In occasione del centesimo compleanno di mt masking tape, il nastro adesivo nato in Giappone nel 1923, ripercorriamo i passi salienti che hanno reso l’azienda un riferimento internazionale

Sono passati cento anni da quando il giapponese Toshiro Kamoi ha avviato con la Kamoi Kakoshi Co. LTD di Kurashiki, il commercio di nastri adesivi oggi celebri in tutto il mondo per via delle loro caratteristiche decorative e rispondenti al nome di mt masking tape.

Il successo del marchio che ha determinato il grande boom del washi tape è frutto di un percorso evolutivo, oggi tanto specializzato quanto diversificato ma estremamente riconoscibile.

Nato per far fronte a una necessità specifica, come lo era negli anni Sessanta la volontà di avere a disposizione trappole per insetti, è negli anni divenuto un prodotto versatile e dalle numerose opportunità di utilizzo e applicazione, che spaziano dal mondo della cancelleria alla personalizzazione di spazi e interni.

Complici le molteplici collaborazioni con artisti e designer provenienti da tutto il mondo, l’originale washi tape è diventato un’icona che arreda, e contemporaneamente che risponde a una inconfondibile qualità funzionale.

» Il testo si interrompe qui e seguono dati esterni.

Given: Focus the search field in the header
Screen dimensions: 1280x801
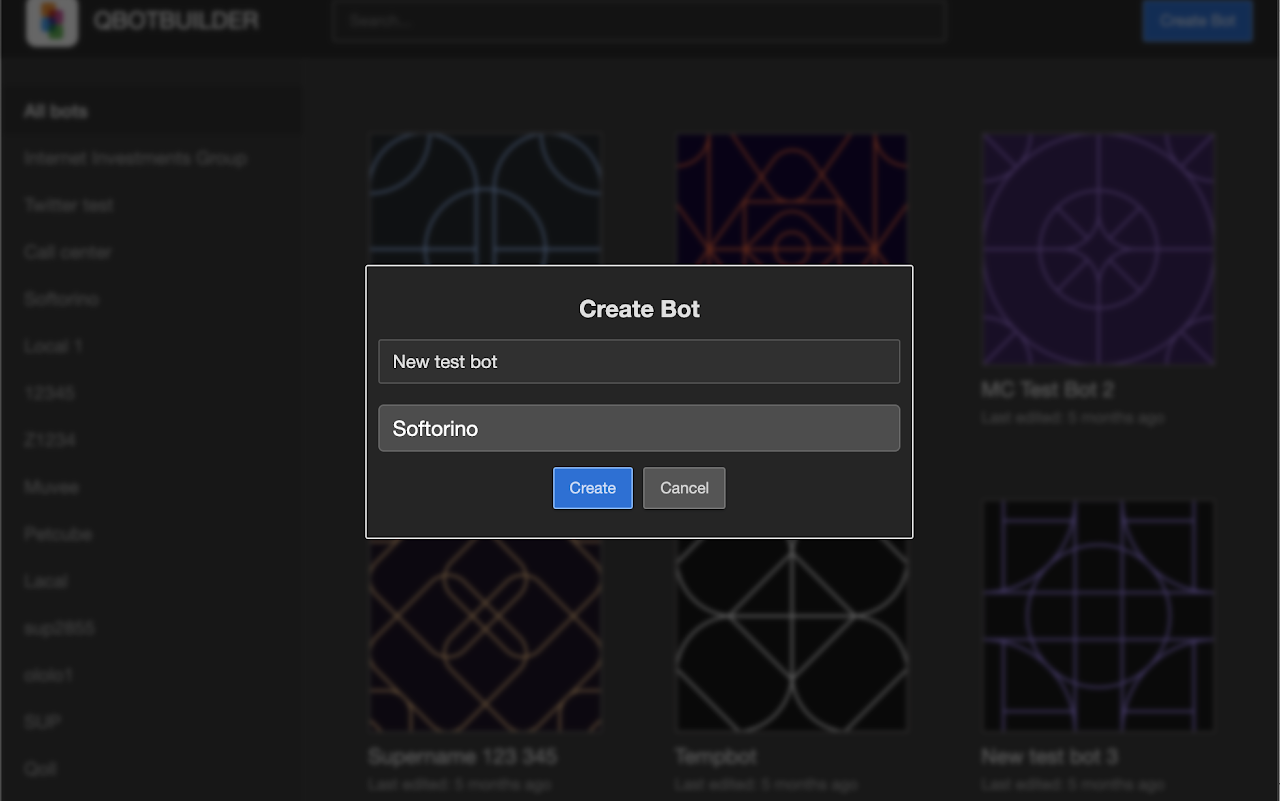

I primi connotati tra il 1923 e il 1960

L’azienda, che compirà cento anni nel 2023, è stata avviata nel 1923 quando l’allora Kamoi Fly Paper Manufacturing - nome originale - avviò la sua produzione di nastri adesivi utilizzati come trappole per insetti. Una idea, quindi, nata da una semplice necessità.

Originariamente, il nastro veniva prodotto in una fabbrica a tutti gli effetti specializzata nel settore industriale. A partire dagli anni Sessanta il tape in carta washi approda infatti in questo settore con una funzione ben specifica: dopo essere stato presentato come trappola adesiva per insetti, la sua prima evoluzione si legge nell’utilizzo industriale, a corredo di interventi quali la verniciatura di edifici, automobili e mobili.

Il tape che incontra l’arte

Il 2008 è l’anno della grande svolta per l’azienda giapponese.

Tre signore di Tokyo – un’artista di collage, una gallerista che in quegli anni esponeva le opere della prima, e la gestrice del coffee corner interno allo spazio – si innamorarono del tape, interpretando questo prodotto come uno strumento promettente anche sul fronte artistico e decisamente più poliedrico rispetto al mero utilizzo industriale.

Inizia così la storia di mt masking tape come lo conosciamo oggi. Le tre donne provarono a giocare con la grande versatilità creativa del washi tape, scoprendone una declinazione artistica indubbiamente trasversale.

Colori, pattern e spessori diversi contribuirono negli anni a incrementare lo spirito creativo del washi tape, che divenne così apprezzato in tutto il mondo, e che continua tuttora a essere utilizzato per decorare oggetti, pareti, mobili.

mt masking tape: infiniti volti al decor

L’originale nastro in carta washi da Kurashiki (Giappone) è disponibile oggi in oltre mille declinazioni.

Il materiale con cui viene realizzato, una speciale carta di riso tipicamente giapponese, lo rende resistente e affidabile pur essendo estremamente sottile. La sua ottima adesività è invece data da una colla non tossica, che garantisce a ogni nastro di essere sia ben performante sia facilmente rimovibile, senza lasciare tracce.

Si tratta di un prodotto che si presta a infinite interpretazioni creative: ai più piccoli piace perché consente di decorare le pareti, con motivi astratti o figure; i più grandi lo apprezzano per la sua facilità di applicazione ma anche di rimozione, una volta impiegato anche solo in occasione di un evento speciale.

mt casa per gli ambienti

Più recentemente è stata introdotta dall’azienda anche una linea specifica per la casa: in questo caso i nastri adesivi sono caratterizzati da dimensioni più ampie, nei formati da 5 cm e 10 cm.

Le diverse fantasie sono pensate per decorare mobili, ceramiche, pavimenti e pareti di casa senza rovinare le superfici, grazie alla carta giapponese washi che si attacca e stacca senza lasciare residui.

La linea mt CASA si adatta a differenti tipologie di superfici, dal vetro al legno, consentendo così di personalizzare pareti, finestre e mobili.

mt masking tape si presta anche alle creazioni d’arte, perché di semplice manualità e applicabile su carta. Valori che lo rendono un ottimo candidato anche per l’educazione artistica durante la prima infanzia e per le persone con disabilità.

Nel 2008 mt masking tape è stato insignito dal Japan Institute of Design Promotion del Good Design Award, il premio che ne riconosce l’eccellenza in tutto il mondo.